About six million Kurds live in northern Iraq, the country where they have fared worst. The Arab army of Saddam Hussein killed 182,000 Kurds in Operation Anfal (a name taken from the eighth sura of the Qur’an, which is called Surat al-Anfal, or “the Spoils of War” chapter), and then moved Arabs into formerly Kurdish-populated villages, in a campaign of forced Arabization. After the Gulf War, the American military provided air cover for the Iraqi Kurds, beginning in 1991, which meant that none of Saddam’s planes dared enter the airspace over Iraqi Kurdistan. The Kurds are keenly aware of how much the Americans have done for them. Since 2003, while Shi’a and Sunni Arabs have been locked in conflict, Iraqi Kurds have enjoyed a semi-autonomous existence in the north. This experience has whetted Iraqi Kurdish appetites for independence, and also turned them into the most pro-American ethnic group – save for Israeli Jews – in the Middle East. It is worth noting that since 2003, not a single American has been killed in Iraqi Kurdistan. Today a Kurd, Fuad Masum, is President of Iraq, but one shouldn’t make too much of this, for it’s a largely ceremonial position, and has not diminished the desire of many Kurds for full independence, and not just de facto autonomy, for Iraqi Kurdistan. When Masoud Barzani (see above) claims that now is the time for Kurdish independence in northern Iraq, he talks about how an independent Kurdistan could help bring “stability” to a region rocked by sectarian conflict. Shouldn’t he wish that sectarian conflict between Sunni and Shi’a Arabs to continue forever? Isn’t that what may make possible an independent Kurdish state in Iraq in the first place?

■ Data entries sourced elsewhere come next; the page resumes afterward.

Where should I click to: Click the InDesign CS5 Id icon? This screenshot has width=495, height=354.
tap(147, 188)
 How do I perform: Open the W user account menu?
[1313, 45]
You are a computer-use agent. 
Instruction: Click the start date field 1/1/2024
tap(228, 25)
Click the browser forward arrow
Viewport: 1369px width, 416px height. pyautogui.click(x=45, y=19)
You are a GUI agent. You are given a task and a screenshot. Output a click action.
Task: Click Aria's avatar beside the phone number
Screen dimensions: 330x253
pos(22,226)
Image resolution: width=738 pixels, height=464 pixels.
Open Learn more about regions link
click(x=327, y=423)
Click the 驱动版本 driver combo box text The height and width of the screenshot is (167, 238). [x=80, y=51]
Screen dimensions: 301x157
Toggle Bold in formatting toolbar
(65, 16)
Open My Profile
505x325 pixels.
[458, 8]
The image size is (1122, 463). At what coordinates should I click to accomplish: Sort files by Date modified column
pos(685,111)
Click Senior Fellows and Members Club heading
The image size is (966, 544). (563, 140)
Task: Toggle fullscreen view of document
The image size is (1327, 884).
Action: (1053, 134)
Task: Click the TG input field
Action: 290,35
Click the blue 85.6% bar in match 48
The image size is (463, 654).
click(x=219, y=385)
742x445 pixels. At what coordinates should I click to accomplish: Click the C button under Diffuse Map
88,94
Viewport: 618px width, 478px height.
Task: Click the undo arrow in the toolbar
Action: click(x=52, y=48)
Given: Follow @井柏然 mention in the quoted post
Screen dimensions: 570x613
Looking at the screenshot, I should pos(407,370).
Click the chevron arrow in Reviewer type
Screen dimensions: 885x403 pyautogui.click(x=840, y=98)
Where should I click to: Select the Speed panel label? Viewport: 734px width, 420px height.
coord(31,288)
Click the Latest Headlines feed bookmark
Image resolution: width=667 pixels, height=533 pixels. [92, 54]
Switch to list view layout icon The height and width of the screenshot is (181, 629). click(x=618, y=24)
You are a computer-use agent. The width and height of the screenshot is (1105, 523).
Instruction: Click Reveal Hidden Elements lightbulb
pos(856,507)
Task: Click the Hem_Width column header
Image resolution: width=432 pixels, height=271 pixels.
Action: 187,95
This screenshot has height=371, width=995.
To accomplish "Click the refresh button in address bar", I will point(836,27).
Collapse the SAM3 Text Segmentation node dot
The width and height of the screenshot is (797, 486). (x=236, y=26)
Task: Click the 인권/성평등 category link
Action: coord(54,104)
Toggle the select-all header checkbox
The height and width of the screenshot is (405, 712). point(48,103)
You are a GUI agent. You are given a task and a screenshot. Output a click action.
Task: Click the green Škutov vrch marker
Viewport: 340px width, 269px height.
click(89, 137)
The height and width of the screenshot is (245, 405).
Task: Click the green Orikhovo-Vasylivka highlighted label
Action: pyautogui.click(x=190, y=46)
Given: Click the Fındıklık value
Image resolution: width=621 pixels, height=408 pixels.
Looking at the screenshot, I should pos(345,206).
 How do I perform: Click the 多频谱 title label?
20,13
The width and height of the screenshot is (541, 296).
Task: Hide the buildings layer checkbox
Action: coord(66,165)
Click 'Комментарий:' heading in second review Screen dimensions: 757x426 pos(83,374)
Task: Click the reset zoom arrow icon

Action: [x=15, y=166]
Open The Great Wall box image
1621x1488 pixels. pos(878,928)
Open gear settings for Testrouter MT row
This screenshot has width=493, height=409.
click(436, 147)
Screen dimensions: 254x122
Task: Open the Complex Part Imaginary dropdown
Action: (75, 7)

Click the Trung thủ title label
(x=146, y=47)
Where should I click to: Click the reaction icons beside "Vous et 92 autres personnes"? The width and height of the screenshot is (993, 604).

The Kurds in Syria, of whom there are two million in Rojava, since the civil war began a de facto autonomous region in northern Syria, have proven themselves to be the most effective fighters against the Islamic State, with their Peoples Protection Units, or YPG, doing the bulk of Kurdish fighting. These Kurdish forces have not only had to contend with the Islamic State, but they have been targeted by the Turkish Army, which is supposed to be in Syria only to fight the Islamic State. In its waning days, the Obama Administration was planning to send arms to the Kurds in Syria, but the Trump Administration appears to have dropped that plan, reportedly because it might offend Erdogan.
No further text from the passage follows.